Scan the records below for lines with the word "pixels", then state how many you find and nothing else.

::::::::::

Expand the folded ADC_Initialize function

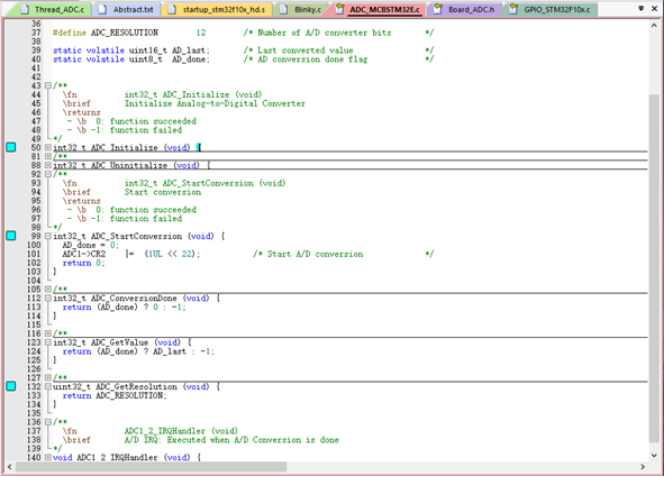(48, 147)
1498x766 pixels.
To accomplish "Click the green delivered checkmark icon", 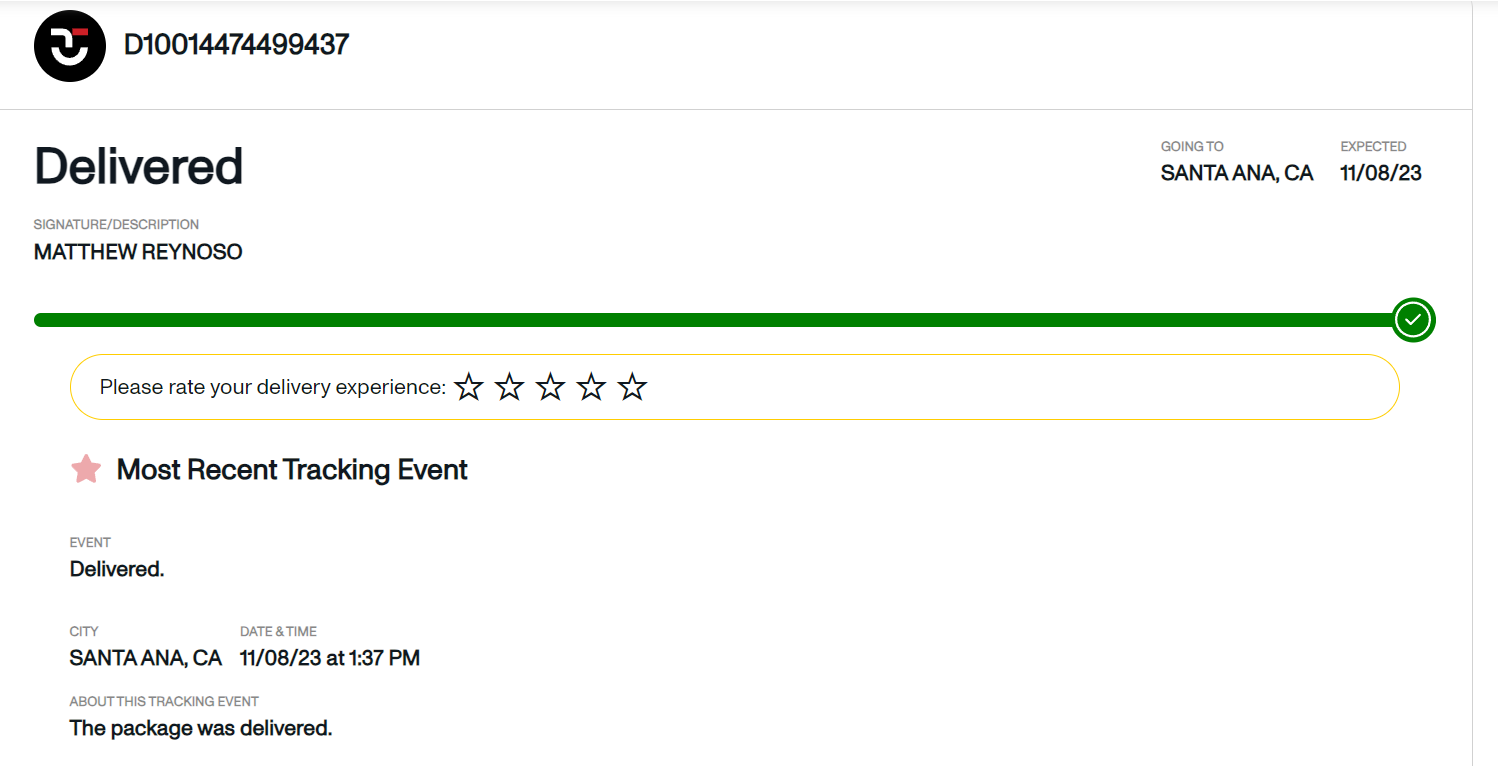I will [1413, 320].
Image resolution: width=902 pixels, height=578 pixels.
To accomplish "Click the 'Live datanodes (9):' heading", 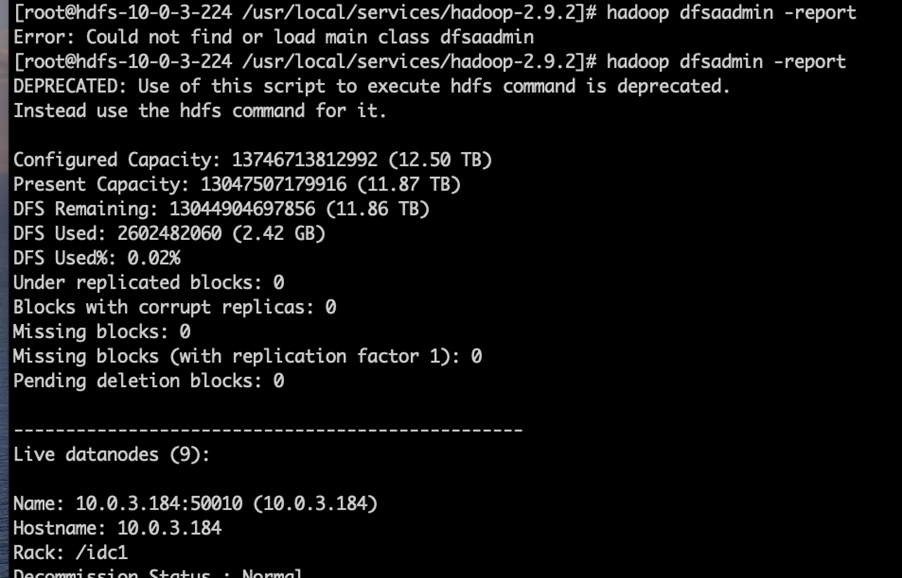I will coord(112,454).
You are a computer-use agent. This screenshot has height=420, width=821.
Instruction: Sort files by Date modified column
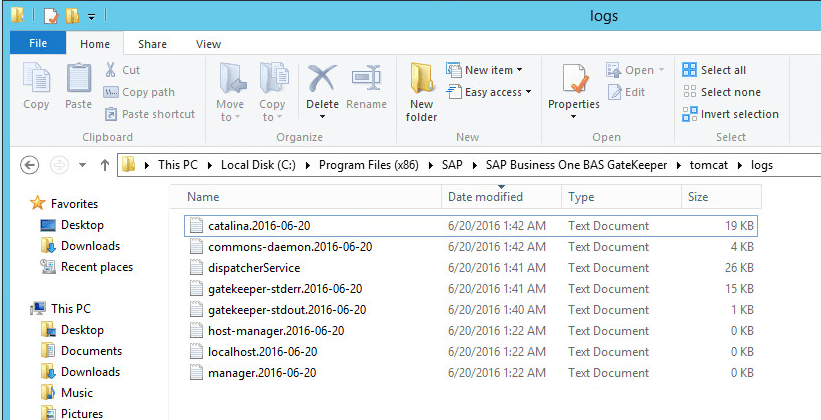point(485,197)
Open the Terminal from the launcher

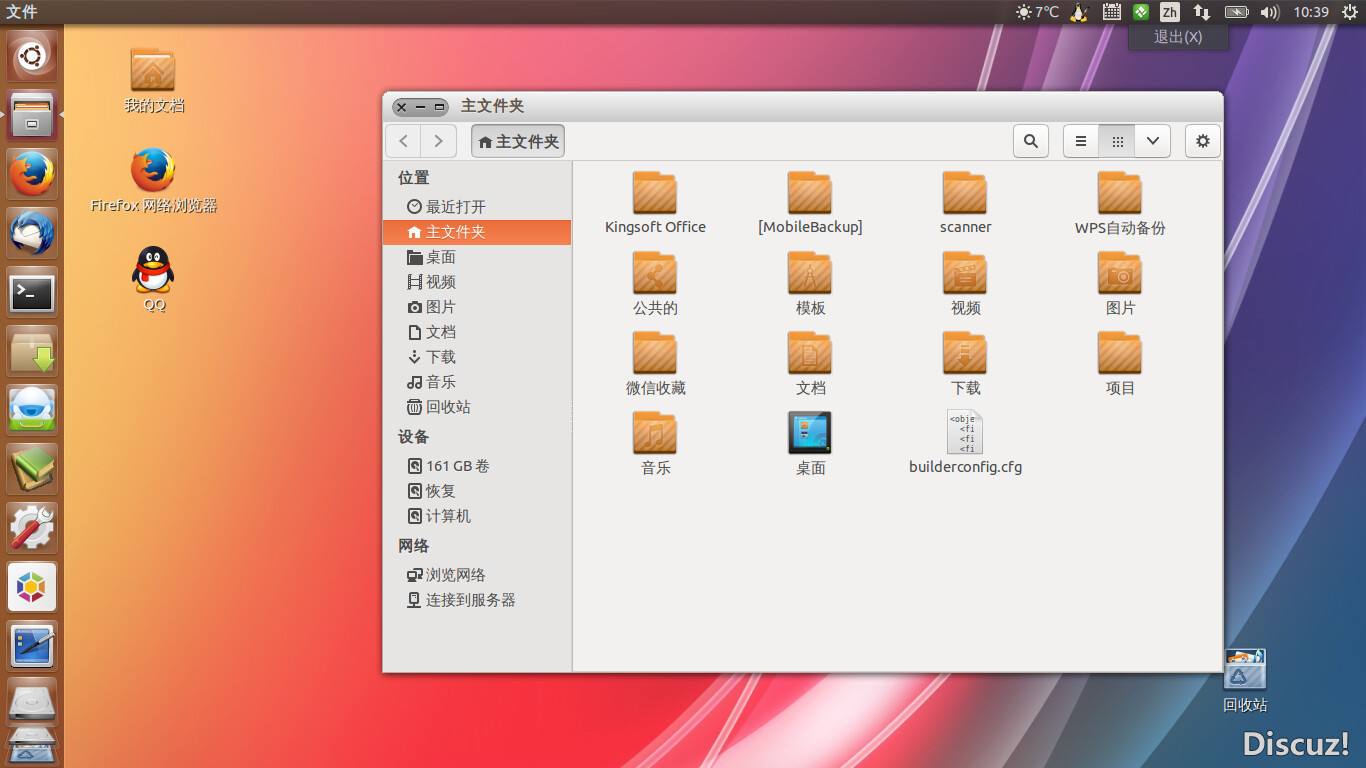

::::::::::

» **Response**:
2